High-speed fibre overtakes DSL as OECD countries add 21 million fixed broadband connections in pandemic year
High-speed fibre Internet subscriptions surpassed copper-wire DSL connections across OECD countries for the first time in 2020 as the need to move work and home life activities online during the COVID-19 pandemic led to a record 21.15 million new fixed broadband connections (including fibre, DSL, cable, and others) in the year to end-December 2020.
The latest update to the OECD’s broadband portal shows that fibre now exceeds 30% of fixed broadband subscriptions across the OECD’s 38 member countries, up from 12% a decade ago, and is by far the fastest growing broadband technology, with subscriptions up 14% in 2020 from 2019, outpacing a 5% rise in overall fixed broadband subscriptions.
While cable remains the predominant fixed broadband technology, accounting for 34% of subscriptions across OECD countries with a rise of 5.6% in 2020, fibre is steadily replacing DSL subscriptions, which have dropped by 10% over the past two years.
Australia has a fibre penetration of just 21.7% out of a total 9.1 million broadband subscriptions at 25th position, below the OECD average of 30.56% fibre penetration. If NBN Co’s 900K FTTC lines were defined as fibre that percentage would rise to nearly 32% and 18th position.
New Zealand fared much better, posting a 60.1% fibre penetration rate and 8th position.

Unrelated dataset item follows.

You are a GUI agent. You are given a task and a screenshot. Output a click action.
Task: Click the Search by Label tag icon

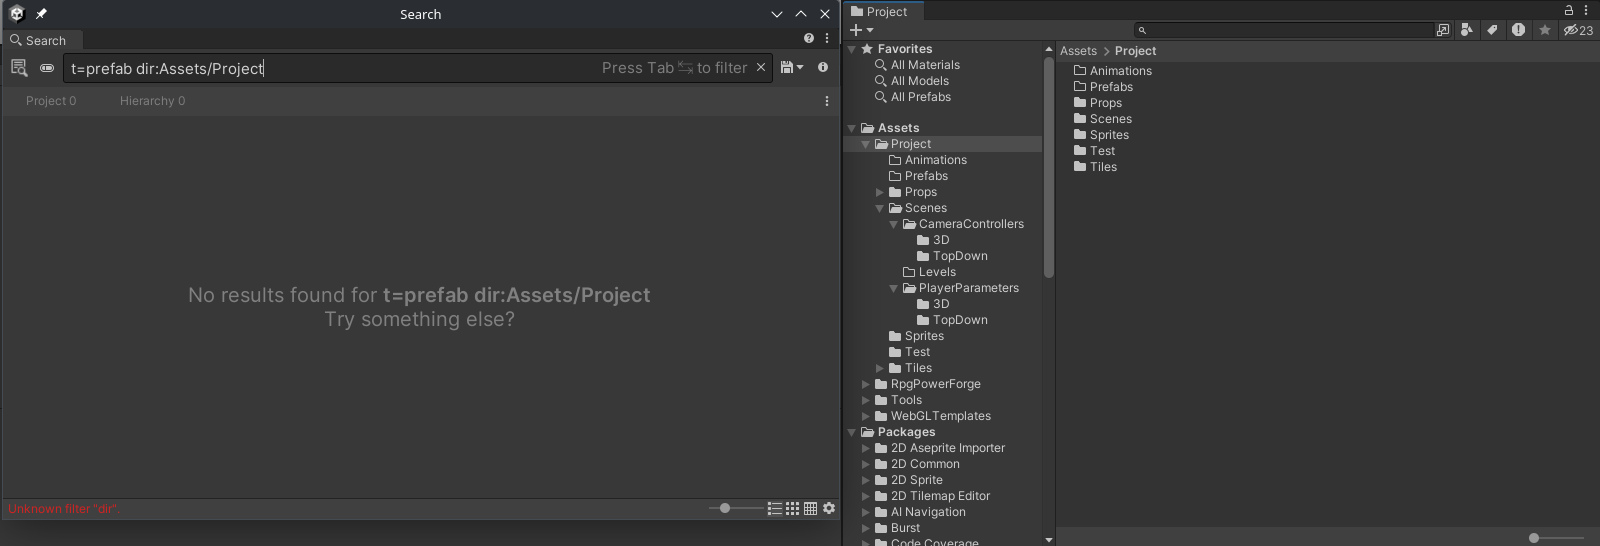coord(1492,30)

Austria, Belgium, Chile, Ireland, Israel, and the United Kingdom all increased their fibre connections by more than 50% in 2020. In more and more OECD countries, most broadband connections are now fibre, with the share of fibre in total broadband above 50% in Finland, Iceland, Luxembourg, New Zealand, Norway and Portugal, and exceeding 70% in Japan, Korea, Latvia, Lithuania, Spain and Sweden.

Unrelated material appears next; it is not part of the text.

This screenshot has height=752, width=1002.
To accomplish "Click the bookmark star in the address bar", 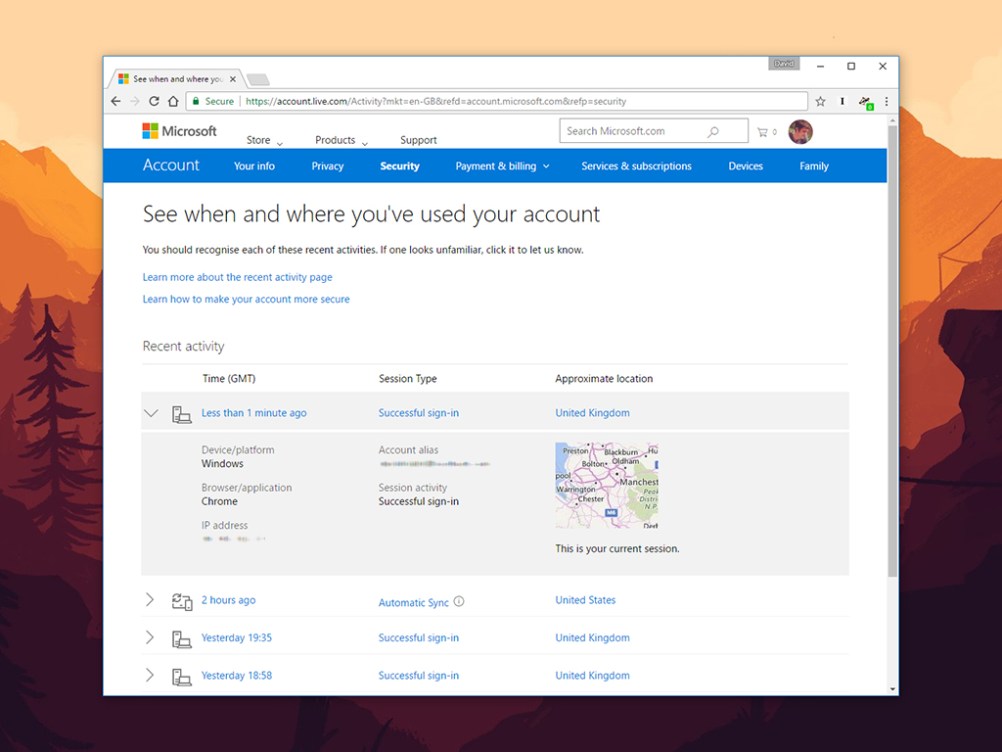I will point(820,101).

Progression in fixed broadband subscriptions by technology
Overall, fixed broadband subscriptions in OECD countries totalled 454 million as of December 2020, up from 433 million a year earlier, and averaged 33.2 subscriptions per 100 inhabitants. Switzerland led the pack with a penetration rate of 47.5 subscriptions per 100 people, followed by France (45.6%), Norway (44.6%) and Denmark (44.2%).
Mobile data usage soared by more than 30% on average in 2020 across the 35 OECD countries for which data were available, with 29 countries showing an increase of over 20%.
Finland remains the OECD champion for data consumption at a total of 31 Gigabytes (GB) per subscriber per month, followed by Austria (25.8 GB), Latvia (23 GB), Lithuania (20.5 GB), Iceland (16.7 GB), Estonia (16 GB), Chile (12.8 GB) and Sweden (12 GB). Eight countries – Costa Rica, Czech Republic, Greece, Iceland, Italy, Lithuania, Spain and Turkey – saw significant growth of 45% or more in data usage over 2020. On average, users downloaded 7.5 GB of data per month per subscription in 2020, up from 5.8 GB in 2019 in those countries for which data was available.
Mobile broadband subscriptions grew by almost 3% in 2020 across OECD countries. Mobile Internet penetration is highest in Japan, Estonia and Finland, with subscriptions per 100 inhabitants at 185%, 165% and 156%, respectively.
Data on machine-to-machine (M2M) communications show that Sweden and Austria remain the leaders in the number of M2M SIM cards per 100 inhabitants. Sweden has 163 M2M SIM cards per 100 inhabitants – a much higher level than most OECD countries that provided data – due in part to the use of these SIM cards in other countries by a Swedish operator.
Back in Australia, the Department of Communication debunked a claim from Communications Minister Paul Fletcher who had tried to peddle that:
“If we’d stuck with Labor’s plan, then we would in 2020 have had five million fewer Australian premises able to connect.”
After the Minister proved unable to produce any page reference for his “source”, the Department wrote that it does not manage the Minister’s Twitter account and did not provide advice on the Minister’s statement to the House of Representatives. In other words, there was no source, the Minister is just making things up and even public officials are getting fed up with his persistent attempts to mislead.